--Je donne tout ce que j'ai à Suzon, dit Lalouette; deux mille francs! C'est sa dot.
--Et moi tout à mon neveu, répliqua Falempin; après ma mort et celle de ma vieille, bien entendu.
--Eh bien, tope là, dit Lalouette.
--C'est fait, dit Falempin.
A ces derniers mots, Suzon ne put pas tout à fait se contenir; elle devint rouge comme une cerise.
IX
L'amour sur terre et dans les nuages.
Depuis qu'elle habitait Paris, Emma avait peu vu le monde, et ce qu'elle en connaissait ne lui inspirait qu'un médiocre désir de pousser plus loin cette étude. Ces mœurs d'emprunt où circule l'intrigue, ce langage banal dont la seule médisance rompt l'uniformité, cette politesse mensongère qui sert de vernis à l'indifférence, tout cela formait aux yeux de la jeune fille, un spectacle plus nouveau qu'attrayant et qu'elle suivait sans le bien comprendre. Au sein de ces bruits et de ces joies, souvent elle se sentit mal à l'aise et comme dépaysée. Il lui semblait que ce n'était point là sa place, qu'elle y manquait d'air et de soleil. Silencieuse alors et pensive, elle se prenait à regretter les beaux horizons des Vosges, les plaines du Bassigny où se jouent les eaux de la Meuse et les prairies du château natal, bordées de pommiers en fleur.
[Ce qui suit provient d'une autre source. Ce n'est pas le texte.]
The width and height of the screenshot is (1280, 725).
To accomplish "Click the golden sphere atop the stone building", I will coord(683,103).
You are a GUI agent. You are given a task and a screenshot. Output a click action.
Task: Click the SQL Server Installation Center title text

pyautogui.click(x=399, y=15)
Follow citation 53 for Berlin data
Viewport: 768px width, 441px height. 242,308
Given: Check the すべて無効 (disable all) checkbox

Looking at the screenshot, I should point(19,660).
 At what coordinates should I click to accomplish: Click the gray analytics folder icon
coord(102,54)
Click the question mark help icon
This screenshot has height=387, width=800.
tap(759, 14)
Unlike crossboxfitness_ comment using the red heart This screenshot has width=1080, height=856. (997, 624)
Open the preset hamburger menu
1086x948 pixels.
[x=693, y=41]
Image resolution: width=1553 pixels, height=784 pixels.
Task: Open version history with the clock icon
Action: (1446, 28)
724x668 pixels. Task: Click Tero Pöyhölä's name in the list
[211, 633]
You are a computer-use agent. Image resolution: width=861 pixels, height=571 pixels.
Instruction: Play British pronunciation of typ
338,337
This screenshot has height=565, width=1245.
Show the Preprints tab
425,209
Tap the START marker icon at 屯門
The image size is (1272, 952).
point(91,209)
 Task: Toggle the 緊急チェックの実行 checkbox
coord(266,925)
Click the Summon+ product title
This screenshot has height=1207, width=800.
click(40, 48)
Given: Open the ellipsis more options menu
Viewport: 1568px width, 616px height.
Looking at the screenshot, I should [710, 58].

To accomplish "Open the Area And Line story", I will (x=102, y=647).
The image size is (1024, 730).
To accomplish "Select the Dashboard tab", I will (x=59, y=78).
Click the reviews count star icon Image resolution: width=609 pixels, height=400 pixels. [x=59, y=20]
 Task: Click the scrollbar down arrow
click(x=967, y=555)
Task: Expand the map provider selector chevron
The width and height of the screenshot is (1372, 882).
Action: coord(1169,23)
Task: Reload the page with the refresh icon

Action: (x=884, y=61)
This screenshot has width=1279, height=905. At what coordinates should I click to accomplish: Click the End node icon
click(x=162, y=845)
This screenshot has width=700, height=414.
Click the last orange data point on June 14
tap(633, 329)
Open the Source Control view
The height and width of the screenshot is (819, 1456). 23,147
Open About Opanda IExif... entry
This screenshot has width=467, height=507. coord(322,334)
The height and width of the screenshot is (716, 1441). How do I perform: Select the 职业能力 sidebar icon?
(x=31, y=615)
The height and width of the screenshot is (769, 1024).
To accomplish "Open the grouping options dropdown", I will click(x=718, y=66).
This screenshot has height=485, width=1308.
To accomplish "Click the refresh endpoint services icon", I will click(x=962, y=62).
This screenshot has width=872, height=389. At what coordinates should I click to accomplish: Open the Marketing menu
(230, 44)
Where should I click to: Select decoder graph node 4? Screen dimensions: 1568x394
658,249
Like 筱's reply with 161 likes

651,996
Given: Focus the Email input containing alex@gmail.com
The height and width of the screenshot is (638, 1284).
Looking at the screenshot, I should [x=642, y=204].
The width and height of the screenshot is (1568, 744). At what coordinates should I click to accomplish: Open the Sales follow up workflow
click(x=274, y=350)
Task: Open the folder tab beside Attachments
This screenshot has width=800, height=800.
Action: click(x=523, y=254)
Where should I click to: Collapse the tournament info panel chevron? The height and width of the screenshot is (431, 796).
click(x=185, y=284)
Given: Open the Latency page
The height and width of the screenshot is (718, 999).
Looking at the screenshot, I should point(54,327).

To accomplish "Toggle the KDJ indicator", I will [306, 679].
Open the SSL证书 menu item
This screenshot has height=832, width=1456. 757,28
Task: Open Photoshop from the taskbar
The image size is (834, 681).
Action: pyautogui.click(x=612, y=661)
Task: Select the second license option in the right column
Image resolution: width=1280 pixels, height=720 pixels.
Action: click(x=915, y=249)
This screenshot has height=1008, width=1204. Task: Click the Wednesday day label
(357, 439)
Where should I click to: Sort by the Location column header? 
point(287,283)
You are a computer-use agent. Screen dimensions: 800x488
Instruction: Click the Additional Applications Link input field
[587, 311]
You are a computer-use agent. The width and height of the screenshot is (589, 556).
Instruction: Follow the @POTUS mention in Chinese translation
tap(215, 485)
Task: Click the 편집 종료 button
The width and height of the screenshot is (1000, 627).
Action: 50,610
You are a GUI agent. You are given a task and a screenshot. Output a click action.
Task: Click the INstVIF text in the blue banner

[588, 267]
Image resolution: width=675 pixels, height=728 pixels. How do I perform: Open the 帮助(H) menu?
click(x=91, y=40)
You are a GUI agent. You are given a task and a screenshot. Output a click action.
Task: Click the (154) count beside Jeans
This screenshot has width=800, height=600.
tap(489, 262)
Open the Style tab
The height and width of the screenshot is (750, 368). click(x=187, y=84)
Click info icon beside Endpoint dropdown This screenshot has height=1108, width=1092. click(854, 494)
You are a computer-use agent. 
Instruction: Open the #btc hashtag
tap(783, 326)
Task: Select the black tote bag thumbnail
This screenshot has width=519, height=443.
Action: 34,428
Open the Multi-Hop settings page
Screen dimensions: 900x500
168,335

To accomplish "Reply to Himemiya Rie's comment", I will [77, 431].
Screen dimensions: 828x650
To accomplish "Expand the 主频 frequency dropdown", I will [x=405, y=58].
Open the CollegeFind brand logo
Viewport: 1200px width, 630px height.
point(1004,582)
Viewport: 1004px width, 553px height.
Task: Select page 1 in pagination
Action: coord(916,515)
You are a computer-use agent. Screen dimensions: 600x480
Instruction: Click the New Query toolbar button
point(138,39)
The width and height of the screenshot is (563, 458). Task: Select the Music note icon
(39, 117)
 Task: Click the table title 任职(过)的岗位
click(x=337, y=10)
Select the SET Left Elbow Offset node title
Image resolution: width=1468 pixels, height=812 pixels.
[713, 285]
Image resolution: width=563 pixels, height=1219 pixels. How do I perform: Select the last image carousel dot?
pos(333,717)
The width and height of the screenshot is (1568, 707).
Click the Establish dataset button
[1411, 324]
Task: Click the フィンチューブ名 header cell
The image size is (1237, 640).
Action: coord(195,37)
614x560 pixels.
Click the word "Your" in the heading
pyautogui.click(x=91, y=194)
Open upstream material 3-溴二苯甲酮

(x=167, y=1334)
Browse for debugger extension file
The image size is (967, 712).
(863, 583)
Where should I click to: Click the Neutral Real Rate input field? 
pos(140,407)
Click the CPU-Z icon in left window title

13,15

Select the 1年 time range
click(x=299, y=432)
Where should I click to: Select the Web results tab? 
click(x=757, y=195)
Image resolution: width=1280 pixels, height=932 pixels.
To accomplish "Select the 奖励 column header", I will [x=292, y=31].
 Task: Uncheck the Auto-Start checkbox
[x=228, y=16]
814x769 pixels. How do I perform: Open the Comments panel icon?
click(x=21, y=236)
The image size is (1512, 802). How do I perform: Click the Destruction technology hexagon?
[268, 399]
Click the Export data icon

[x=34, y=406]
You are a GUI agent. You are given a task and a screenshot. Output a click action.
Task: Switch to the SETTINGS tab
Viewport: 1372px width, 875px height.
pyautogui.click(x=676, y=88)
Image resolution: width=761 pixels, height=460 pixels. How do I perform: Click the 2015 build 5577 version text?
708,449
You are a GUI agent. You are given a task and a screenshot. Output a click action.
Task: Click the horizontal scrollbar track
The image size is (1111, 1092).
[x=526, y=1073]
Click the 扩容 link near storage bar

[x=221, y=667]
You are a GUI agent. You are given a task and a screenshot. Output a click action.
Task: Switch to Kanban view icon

Les jeunes filles qui grandissent dans l'atmosphère du monde s'y accoutument comme l'habitant des pays marécageux s'accoutume à la fièvre. C'est le résultat d'une assimilation lente et graduelle. Les mœurs sont encore pures, que déjà l'imagination ne l'est plus. Avec cette pénétration précoce qu'aiguise l'instinct de la curiosité, l'enfant a bientôt tout deviné: un mot l'éclaire, une indiscrétion la met sur la voie. Vienne l'âge où il faudra la produire dans les salons, et elle y entrera de plain-pied, sans effort, sans embarras; c'est un terrain qu'elle a étudié d'avance, dans le silence de ses rêves, et elle n'ignore rien de ce qu'il faut pour y marcher convenablement: par exemple, les airs affectés, les minauderies, l'esprit de ruse et de dissimulation. Heureuse quand son âme, souillée par quelques lectures furtives, ne s'est pas déjà composé tout un roman avec les lambeaux de ceux qui infestent l'intérieur des familles!
Un semblable noviciat avait manqué à l'élève de Muller: aucun souffle énervant n'avait terni la chasteté de ses pensées. Aussi demeurait-elle presque toujours étrangère à ce qui se passait à ses côtés, tantôt troublée de ce qu'elle entendait, tantôt confuse de n'y rien comprendre. Les hypocrisies, qui sont la monnaie courante des salons, indignaient sa loyauté; les analyses somptuaires où se plaisent tant de femmes, lassaient sa patience.